Wir werden uns bestimmt noch dran gewöhnen.

Wir hatten in einem früheren Blog bereits schonmal erwähnt, dass die Portugiesen gerne reden. Da uns das immer wieder auffällt, müssen wir das auch hier bei den Eigenheiten nochmal hervorheben. Uns beiden ist es ein Rätsel, wie man so lange über (für uns) Belangloses reden kann. Oft redet in einer Gruppe nur einer und der Rest hört einfach zu. Wir beobachten dies fasziniert und versuchen jedes Mal so viel wie möglich zu verstehen.

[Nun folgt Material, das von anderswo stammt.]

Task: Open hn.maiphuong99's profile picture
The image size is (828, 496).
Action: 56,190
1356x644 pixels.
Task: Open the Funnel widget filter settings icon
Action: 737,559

Im Gegensatz zu den Niederländern reden sie hier allerdings nie übers Wetter. In den Niederlanden landet jedes Gespräch oder Small Talk irgendwann beim Wetter, egal ob zu warm, zu kalt, zu nass, zu trocken, übers Wetter kann man immer reden (und klagen).
Das haben wir hier noch nicht erlebt. Vielleicht, weil das Wetter hier sehr stabil ist und man einfach nicht so viel darüber sagen kann. Das Wetter wird hier so genommen, wie es ist. Aber uns als Neu-Einwohnern fällt zum Thema Wetter natürlich auf, dass die Madeirenser an gutes Wetter gewöhnt sind. Sobald es “nur” 19 Grad ist, oder wenn es etwas anfängt zu regnen, werden die Pullis und die Jacken ausgepackt, während wir noch ohne Probleme im T-Shirt laufen können.

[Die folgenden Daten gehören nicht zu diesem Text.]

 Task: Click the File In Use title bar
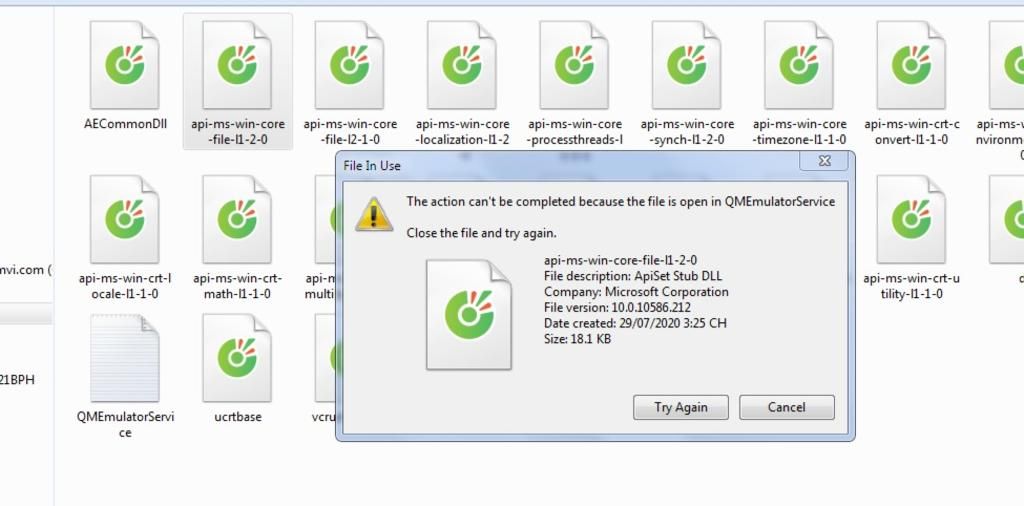tap(567, 166)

Erwähnenswert ist auch noch das Thema Sicherheit. Madeira ist eine sehr sichere Insel, was gerade hier im Norden auffällt. Jeder kennt jeden, man kennt die Autos der Anderen, man weiss, wer wo wohnt, etc. All dies lässt überhaupt keine Art von Kriminalität aufkommen. Im Sportstudio legt jeder am Eingang einfach sein Handy, (Auto-)Schlüssel und/oder Portemonnaie auf ein Regal. In meinem letzten Sportstudio in den Niederlanden zahlte man Geld für ein Schliessfach! Auch im Café oder Restaurant liegen überall Wertsachen herum, ohne dass man Angst haben müsste. Vor kurzem mussten wir uns für einen Transport ein Auto von einem Freund leihen und für den Fall, dass dieser Freund unser Auto braucht, haben wir einfach den Schlüssel im Auto gelassen. Es ist sehr angenehm, dass man sich hier so sicher fühlen kann und einander vertraut.

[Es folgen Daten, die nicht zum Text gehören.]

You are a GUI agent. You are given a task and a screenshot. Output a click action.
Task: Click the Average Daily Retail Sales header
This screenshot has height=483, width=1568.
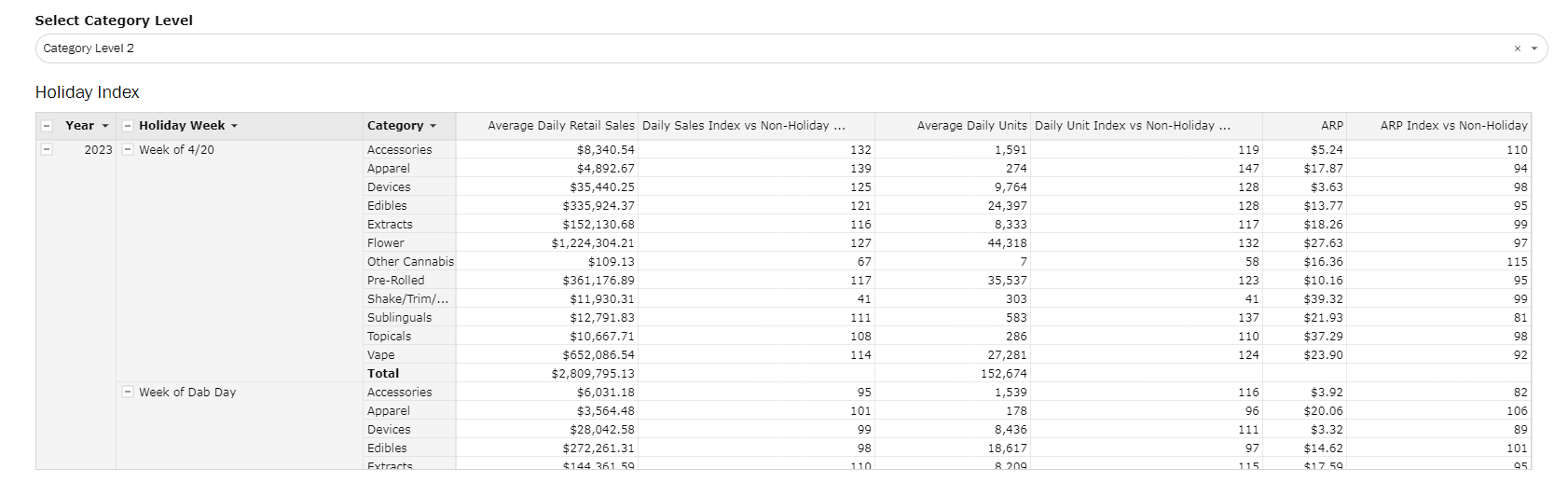click(x=560, y=126)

Als letztes wollen wir noch die Faszination Rubbellose und Lotto erwähnen. Die Portugiesen lieben es und wir haben uns schon oft gefragt, was die langen Schlangen vor den Kiosken bedeuten.
Letztens gab es einen Zeitungsartikel, dass die Portugiesen (einschließlich Festland) in 2019  4,7 Millionen Euros am Tag für Rubbellose und Lottoscheine ausgegeben haben. Kein Wunder, dass vor den Kiosken Schlangen entstehen.

Dies sind natürlich nur einige Eigenheiten und alles unsere persönlichen Erfahrungen. Einige dieser Eigenheiten haben wir schon übernommen, teils unbewusst, aber teils auch sehr gerne.
Wir fahren (noch nicht) so schnell, wie die Einheimischen und benutzen immer brav unseren Blinker, allerdings haben wir uns sehr gut an die Strassenverhältnisse gewöhnt und Kreisverkehre werden á la Madeira gefahren.
Unsere Geduld und Gelassenheit ist auf jeden Fall gewachsen und wir nehmen es einfach hin, dass man nicht immer alles direkt kaufen oder bekommen kann. Es sind ja meist keine so wichtigen Sachen, auf die man nicht etwas warten könnte.
Ja, wir müssen gestehen, dass unser Alkoholkonsum gestiegen ist, seitdem wir auf Madeira leben, aber natürlich werden wir nie mit den Einheimischen mithalten können. Auch bei den langen Gesprächen werden wir immer eher Zuhörer sein und Rubbellose haben wir noch nicht gekauft. Und egal was wir eigentlich geplant hatten oder ob nun die Sonne scheint oder regnet, wir werden erstmal einen Bica trinken und den Augenblick geniessen …. wer weiss schon, was der restliche Tag bringt.